マークはモントゴメリー家の玄関先の階段をあがりながら思った。
いまや、帝国の政界は上は下への大騒ぎだ。なんといっても、女王代理を長年補佐し、帝国の安定的発展に寄与してきたカルロマンが突如一線を退くことになったのだ。
マークですら、彼の手腕は認めざるを得ない。
経済政策は常に完璧でここ何年かは不況知らず。フランク王国や神聖帝国との交渉ごとに抜かりはなく、三度あった植民地の反乱も種火の間に抑え込んだ。
女王代理のヴィクトリアはことあるごとに、カルロマンの進言ゆえだと褒め称えた。
そのカルロマンが抜け、有力貴族たちは次の補佐役に自らの縁者を押し込もうと燃え上がっている。
一方、〝真実〟を知るマークと、それを伝えられたヴィクトリアおよび法務大臣のライオン卿は、事態の隠蔽におおわらわだった。
かの連続殺人鬼が、有力貴族だったと知られれば、市民の貴族への悪感情が高まりかねない。

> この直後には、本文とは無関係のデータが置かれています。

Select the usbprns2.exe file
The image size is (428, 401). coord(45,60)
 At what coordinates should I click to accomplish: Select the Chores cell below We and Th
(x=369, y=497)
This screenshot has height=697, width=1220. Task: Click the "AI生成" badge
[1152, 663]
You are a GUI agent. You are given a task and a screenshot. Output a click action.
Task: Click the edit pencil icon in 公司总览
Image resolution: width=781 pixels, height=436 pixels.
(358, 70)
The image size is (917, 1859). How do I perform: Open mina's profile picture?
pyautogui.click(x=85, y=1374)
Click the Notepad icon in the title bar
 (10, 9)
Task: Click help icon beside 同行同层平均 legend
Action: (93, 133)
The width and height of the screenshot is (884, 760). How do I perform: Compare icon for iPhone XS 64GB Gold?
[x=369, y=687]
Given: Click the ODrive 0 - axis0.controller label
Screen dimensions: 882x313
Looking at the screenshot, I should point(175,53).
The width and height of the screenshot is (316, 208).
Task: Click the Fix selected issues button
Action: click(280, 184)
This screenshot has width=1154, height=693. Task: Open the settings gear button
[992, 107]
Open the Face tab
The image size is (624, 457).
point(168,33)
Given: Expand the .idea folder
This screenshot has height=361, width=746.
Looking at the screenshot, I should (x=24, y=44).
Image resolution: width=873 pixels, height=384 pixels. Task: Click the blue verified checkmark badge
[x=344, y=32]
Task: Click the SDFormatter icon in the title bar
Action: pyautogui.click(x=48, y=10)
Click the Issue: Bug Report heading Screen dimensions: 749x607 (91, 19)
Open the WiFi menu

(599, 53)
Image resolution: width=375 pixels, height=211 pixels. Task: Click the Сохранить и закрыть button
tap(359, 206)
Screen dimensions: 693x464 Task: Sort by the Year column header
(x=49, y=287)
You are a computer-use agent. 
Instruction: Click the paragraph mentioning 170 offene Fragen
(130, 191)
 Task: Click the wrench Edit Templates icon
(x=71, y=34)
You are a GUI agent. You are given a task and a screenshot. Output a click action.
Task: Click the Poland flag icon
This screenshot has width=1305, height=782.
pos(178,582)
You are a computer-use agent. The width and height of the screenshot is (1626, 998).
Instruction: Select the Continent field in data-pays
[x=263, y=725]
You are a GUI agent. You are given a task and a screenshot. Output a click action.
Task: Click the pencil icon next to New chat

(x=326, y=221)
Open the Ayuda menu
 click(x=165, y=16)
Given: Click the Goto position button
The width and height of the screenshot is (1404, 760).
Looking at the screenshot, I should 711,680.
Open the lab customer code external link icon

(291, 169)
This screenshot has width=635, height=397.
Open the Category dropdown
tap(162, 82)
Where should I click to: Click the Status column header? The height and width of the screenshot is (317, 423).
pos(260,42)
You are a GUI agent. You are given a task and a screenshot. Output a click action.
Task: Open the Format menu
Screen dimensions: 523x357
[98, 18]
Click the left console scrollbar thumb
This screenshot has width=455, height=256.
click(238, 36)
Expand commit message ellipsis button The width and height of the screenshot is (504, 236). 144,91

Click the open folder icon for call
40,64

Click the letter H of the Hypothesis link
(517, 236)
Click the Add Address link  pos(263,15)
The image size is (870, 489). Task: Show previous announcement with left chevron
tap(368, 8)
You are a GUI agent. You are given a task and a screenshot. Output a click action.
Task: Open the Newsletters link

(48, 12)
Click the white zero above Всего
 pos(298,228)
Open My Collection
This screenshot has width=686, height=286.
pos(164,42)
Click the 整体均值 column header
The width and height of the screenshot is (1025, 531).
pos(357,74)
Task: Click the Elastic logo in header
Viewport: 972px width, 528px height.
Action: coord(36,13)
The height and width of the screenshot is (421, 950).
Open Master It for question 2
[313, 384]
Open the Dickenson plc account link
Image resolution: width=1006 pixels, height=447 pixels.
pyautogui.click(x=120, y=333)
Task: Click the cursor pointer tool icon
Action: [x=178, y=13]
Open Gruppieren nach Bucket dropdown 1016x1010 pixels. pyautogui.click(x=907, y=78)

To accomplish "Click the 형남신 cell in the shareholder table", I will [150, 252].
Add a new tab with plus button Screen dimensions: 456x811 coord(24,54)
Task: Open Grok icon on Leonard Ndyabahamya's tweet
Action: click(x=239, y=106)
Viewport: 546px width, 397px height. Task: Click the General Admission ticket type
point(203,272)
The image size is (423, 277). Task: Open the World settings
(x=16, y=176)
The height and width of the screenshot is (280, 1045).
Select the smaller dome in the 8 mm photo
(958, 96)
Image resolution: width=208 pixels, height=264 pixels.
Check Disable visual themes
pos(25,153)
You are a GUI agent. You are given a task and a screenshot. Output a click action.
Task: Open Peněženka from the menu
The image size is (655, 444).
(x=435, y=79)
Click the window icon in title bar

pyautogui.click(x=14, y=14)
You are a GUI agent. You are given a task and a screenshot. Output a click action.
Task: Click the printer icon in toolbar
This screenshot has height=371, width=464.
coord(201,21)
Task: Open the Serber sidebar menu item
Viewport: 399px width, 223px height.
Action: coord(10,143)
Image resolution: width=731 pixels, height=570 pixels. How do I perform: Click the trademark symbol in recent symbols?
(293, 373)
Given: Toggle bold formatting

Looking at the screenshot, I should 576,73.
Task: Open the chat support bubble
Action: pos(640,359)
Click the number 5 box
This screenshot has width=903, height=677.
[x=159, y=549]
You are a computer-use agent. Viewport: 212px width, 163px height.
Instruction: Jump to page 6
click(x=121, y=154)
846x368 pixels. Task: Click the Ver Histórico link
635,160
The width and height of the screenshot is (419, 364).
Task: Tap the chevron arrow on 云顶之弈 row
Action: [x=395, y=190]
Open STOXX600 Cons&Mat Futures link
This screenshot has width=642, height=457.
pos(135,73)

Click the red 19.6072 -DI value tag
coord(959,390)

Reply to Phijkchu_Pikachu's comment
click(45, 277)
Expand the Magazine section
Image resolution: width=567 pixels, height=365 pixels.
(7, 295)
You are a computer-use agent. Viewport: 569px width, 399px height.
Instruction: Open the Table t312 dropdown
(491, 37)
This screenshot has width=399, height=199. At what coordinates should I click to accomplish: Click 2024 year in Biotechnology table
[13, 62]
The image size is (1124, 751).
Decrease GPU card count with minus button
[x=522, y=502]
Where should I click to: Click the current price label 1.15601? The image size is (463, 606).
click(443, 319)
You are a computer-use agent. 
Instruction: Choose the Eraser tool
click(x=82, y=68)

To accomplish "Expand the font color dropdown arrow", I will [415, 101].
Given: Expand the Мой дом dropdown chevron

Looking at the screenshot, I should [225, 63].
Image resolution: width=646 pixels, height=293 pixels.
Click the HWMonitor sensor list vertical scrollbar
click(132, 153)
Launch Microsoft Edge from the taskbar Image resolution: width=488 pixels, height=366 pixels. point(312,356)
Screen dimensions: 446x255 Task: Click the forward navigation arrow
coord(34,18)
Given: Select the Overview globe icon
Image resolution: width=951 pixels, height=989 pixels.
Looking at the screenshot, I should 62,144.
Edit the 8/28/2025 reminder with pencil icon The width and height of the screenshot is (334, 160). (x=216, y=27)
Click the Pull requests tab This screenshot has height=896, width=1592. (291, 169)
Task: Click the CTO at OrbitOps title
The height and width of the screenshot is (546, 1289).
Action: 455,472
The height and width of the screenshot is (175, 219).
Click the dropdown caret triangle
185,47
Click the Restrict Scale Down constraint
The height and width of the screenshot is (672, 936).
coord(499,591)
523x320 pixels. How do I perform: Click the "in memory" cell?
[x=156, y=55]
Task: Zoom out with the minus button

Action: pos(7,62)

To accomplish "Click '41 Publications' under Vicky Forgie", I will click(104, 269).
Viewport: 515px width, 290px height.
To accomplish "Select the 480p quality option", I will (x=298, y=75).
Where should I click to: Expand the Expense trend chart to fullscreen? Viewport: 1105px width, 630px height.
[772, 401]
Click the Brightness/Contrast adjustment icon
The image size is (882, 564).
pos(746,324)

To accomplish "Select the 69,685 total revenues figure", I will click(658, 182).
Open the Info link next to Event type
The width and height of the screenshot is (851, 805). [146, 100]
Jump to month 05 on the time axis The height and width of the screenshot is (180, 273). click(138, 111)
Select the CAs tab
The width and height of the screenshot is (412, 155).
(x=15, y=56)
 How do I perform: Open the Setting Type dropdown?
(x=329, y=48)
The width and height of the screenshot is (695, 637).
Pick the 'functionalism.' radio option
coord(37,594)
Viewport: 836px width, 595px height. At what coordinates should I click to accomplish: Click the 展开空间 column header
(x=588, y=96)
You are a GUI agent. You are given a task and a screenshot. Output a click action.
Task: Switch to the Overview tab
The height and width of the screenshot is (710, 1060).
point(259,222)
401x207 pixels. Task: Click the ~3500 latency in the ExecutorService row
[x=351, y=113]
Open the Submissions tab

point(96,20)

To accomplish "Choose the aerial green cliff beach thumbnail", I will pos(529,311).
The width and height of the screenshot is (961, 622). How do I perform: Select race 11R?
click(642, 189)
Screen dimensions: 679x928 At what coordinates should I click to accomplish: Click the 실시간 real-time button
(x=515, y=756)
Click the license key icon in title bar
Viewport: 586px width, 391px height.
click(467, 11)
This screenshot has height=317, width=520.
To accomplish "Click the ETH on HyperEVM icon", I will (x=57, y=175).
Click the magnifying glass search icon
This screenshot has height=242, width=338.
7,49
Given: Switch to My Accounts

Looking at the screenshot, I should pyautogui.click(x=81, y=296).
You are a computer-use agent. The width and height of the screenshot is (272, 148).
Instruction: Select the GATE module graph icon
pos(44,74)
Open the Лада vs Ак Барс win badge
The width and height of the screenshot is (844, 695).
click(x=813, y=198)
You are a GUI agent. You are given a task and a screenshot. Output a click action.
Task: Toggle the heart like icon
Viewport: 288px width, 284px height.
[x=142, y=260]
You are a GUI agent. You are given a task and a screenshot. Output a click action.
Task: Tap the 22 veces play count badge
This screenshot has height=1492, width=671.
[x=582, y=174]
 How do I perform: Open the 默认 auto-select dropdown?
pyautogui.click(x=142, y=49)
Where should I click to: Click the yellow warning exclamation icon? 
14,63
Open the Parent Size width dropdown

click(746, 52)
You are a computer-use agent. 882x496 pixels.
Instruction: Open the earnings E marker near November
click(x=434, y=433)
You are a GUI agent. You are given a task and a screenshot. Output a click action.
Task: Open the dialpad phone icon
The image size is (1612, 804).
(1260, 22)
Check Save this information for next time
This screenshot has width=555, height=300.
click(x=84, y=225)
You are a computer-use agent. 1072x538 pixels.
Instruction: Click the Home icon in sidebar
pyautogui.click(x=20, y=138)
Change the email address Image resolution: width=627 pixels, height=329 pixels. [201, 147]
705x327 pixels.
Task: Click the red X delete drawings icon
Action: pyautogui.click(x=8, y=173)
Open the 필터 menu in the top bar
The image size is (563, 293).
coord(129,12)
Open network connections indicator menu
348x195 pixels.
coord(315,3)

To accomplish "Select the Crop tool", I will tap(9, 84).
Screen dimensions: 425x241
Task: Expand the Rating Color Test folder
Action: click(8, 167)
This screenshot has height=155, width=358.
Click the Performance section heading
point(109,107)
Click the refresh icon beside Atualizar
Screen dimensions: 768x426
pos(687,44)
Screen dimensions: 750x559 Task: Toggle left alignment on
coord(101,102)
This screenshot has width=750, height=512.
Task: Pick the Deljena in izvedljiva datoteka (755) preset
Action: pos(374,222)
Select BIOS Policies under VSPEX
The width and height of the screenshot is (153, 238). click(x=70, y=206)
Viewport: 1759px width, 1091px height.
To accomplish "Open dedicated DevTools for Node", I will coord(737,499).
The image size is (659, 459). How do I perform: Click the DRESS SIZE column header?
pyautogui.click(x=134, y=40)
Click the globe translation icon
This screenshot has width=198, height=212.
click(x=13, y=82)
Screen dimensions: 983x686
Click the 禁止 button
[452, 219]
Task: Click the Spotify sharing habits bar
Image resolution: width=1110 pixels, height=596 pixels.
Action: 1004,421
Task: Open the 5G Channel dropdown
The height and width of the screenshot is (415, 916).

もともと、市民は〝恩寵〟に恵まれ、長年自分たちを支配し、富を独占してきた貴族に対して、よい印象を持っていない。封建時代には、恩寵の前に黙って屈するしかなかったが、近年は兵器の発展がめざましく、いくつかの国では銃を手にした市民が貴族を打ち破って革命政府を樹立するまでになっている。
ライオン卿はフィッツジェラルド屋敷の使用人全てを軟禁し、徹底した箝口令を敷いた。また、カルロマン自身はライオン卿がスコットランド北端に所有する古城にむけて移送中だ。彼は、今後、そこで余生を過ごすことになる。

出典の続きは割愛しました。